* OBJECTIVE
Update the data from the line containing "Select the dimmed BANK4 slot" through the end by changing "comment" to "reply" and leaving everything else unchanged. Return only those lines, without the pictures.

----- ENTRIES SUPPLIED

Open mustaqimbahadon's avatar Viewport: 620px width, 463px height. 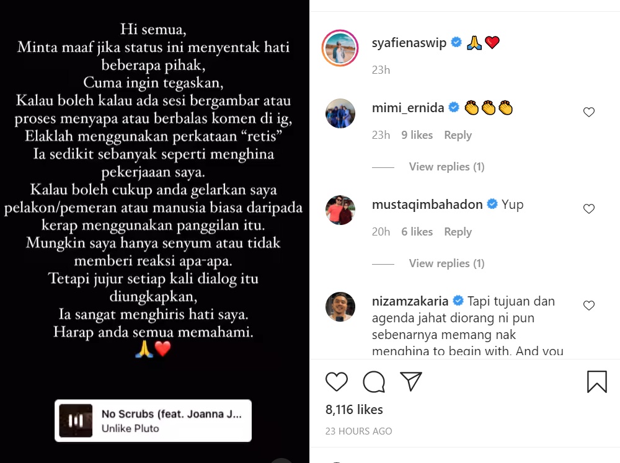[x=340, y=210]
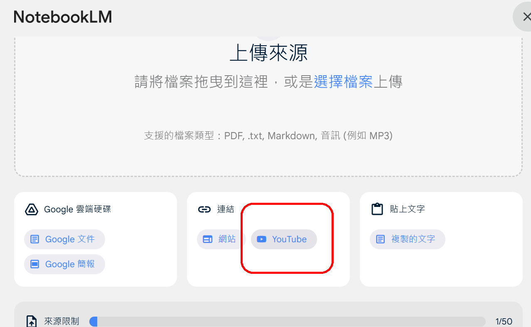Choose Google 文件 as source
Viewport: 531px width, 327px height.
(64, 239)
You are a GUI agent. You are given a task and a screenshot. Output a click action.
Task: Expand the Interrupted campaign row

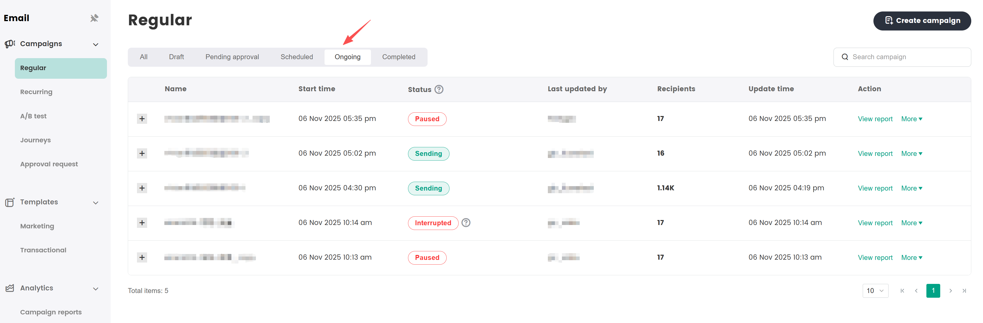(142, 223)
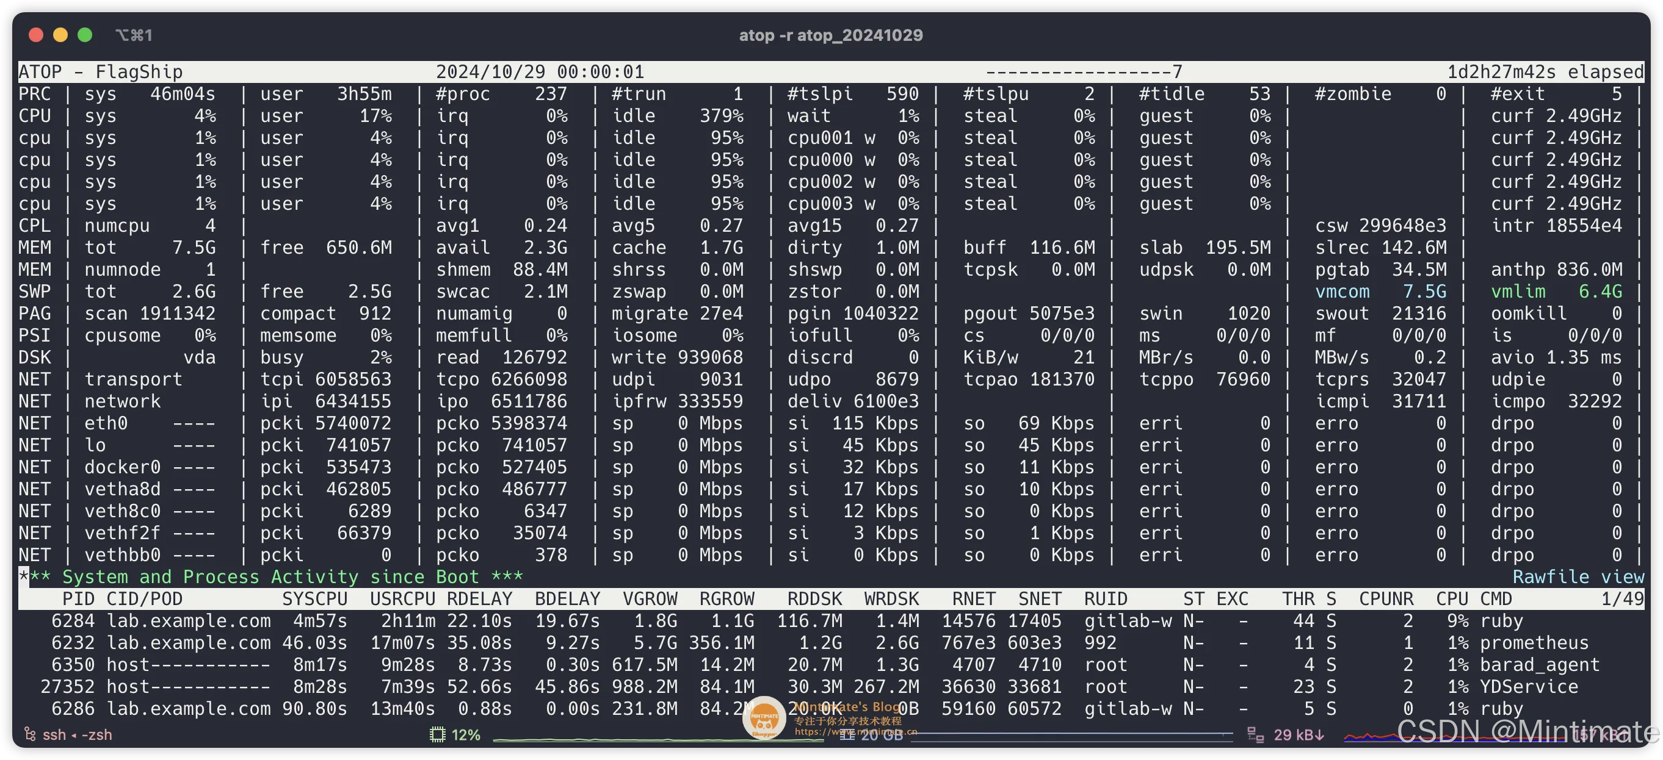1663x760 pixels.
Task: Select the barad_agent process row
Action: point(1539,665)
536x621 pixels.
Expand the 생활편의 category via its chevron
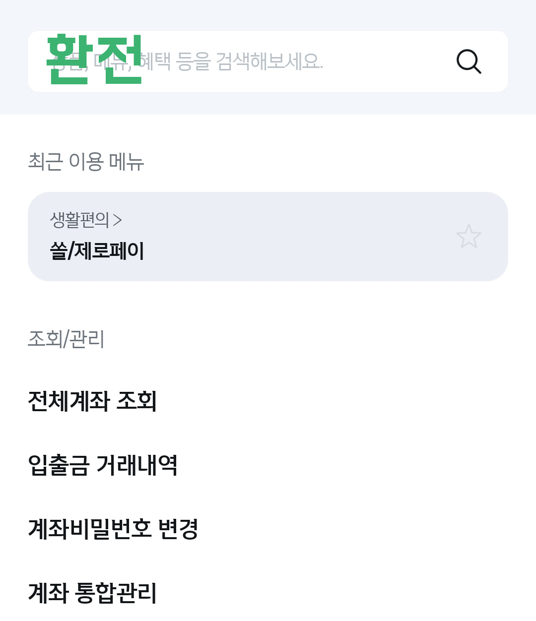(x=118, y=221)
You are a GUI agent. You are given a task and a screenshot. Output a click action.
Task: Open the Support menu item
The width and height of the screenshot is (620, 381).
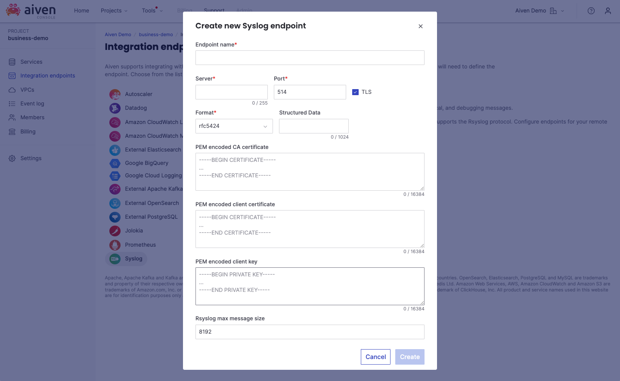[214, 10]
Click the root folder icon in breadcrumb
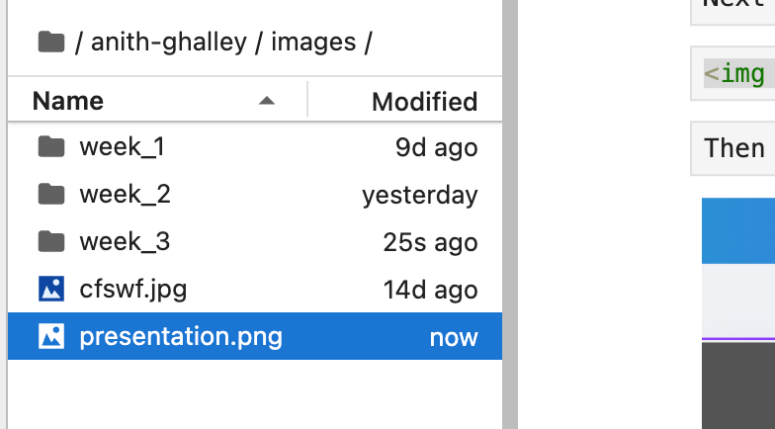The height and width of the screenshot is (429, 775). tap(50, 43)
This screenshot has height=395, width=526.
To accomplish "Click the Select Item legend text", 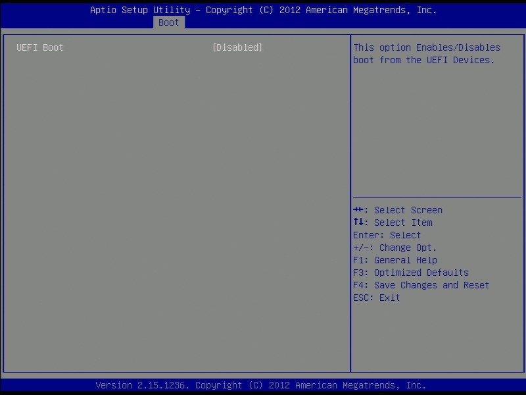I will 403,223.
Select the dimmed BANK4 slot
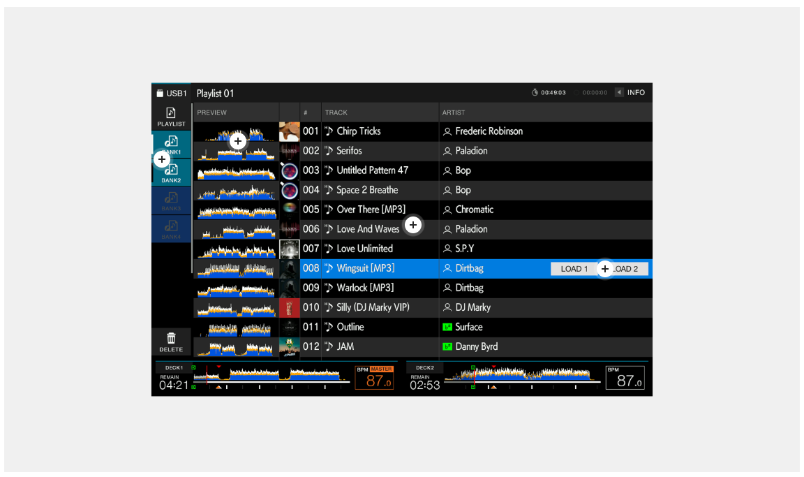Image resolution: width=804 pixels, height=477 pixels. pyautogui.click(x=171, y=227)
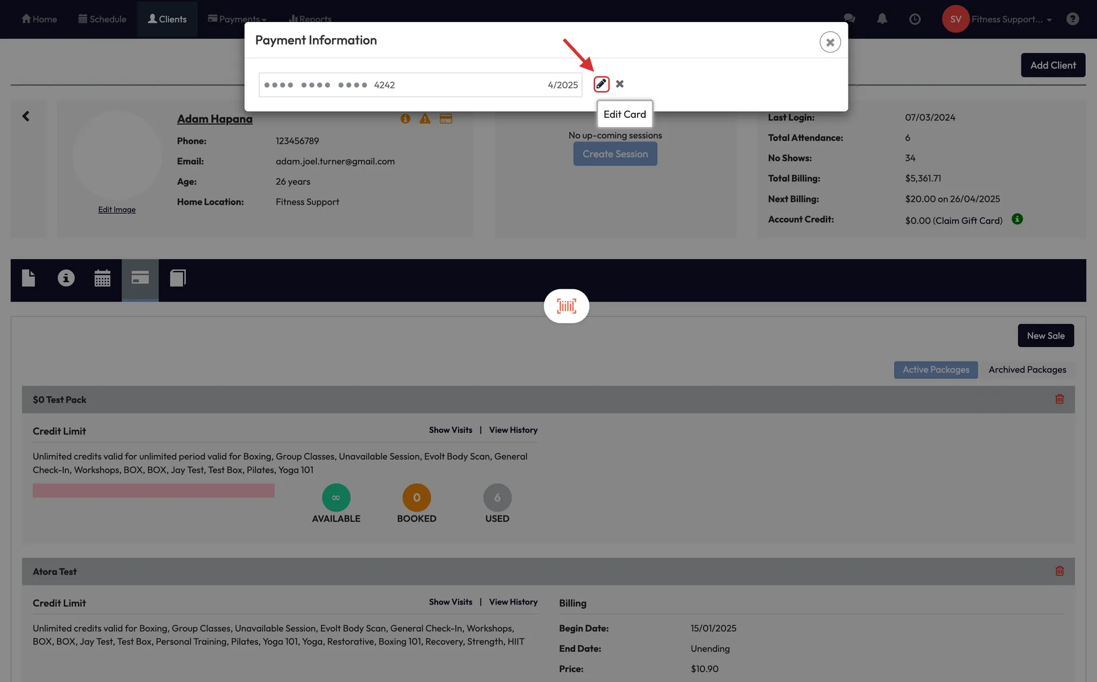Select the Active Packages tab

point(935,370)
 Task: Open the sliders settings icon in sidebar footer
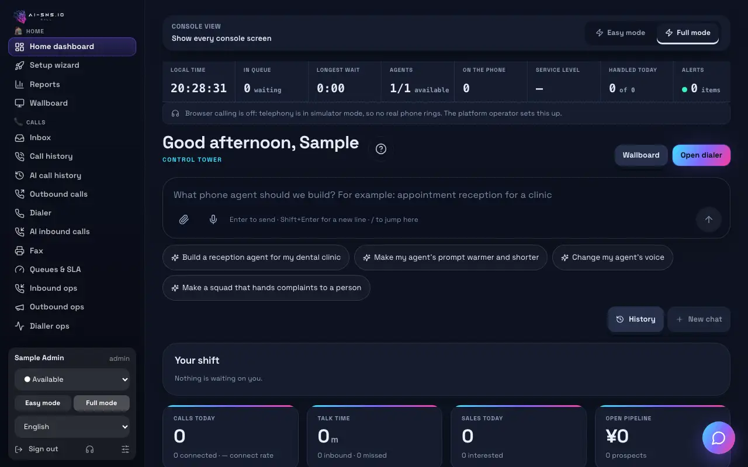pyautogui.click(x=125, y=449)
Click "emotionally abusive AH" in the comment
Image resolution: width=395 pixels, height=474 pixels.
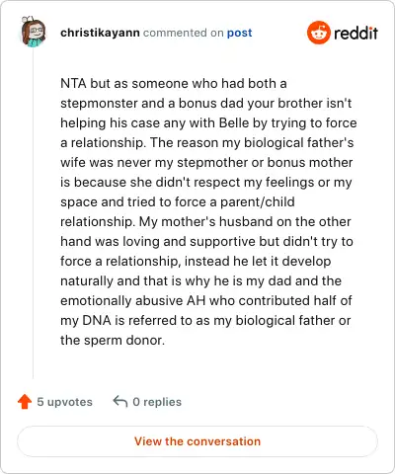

----------

* FINISHED EXERCISE
Select the dimmed BANK4 slot
Image resolution: width=804 pixels, height=477 pixels. pyautogui.click(x=171, y=227)
Select the Active Packages tab

point(935,370)
 Task: Open the sliders settings icon in sidebar footer
pyautogui.click(x=125, y=449)
Click "emotionally abusive AH" in the reply
Image resolution: width=395 pixels, height=474 pixels.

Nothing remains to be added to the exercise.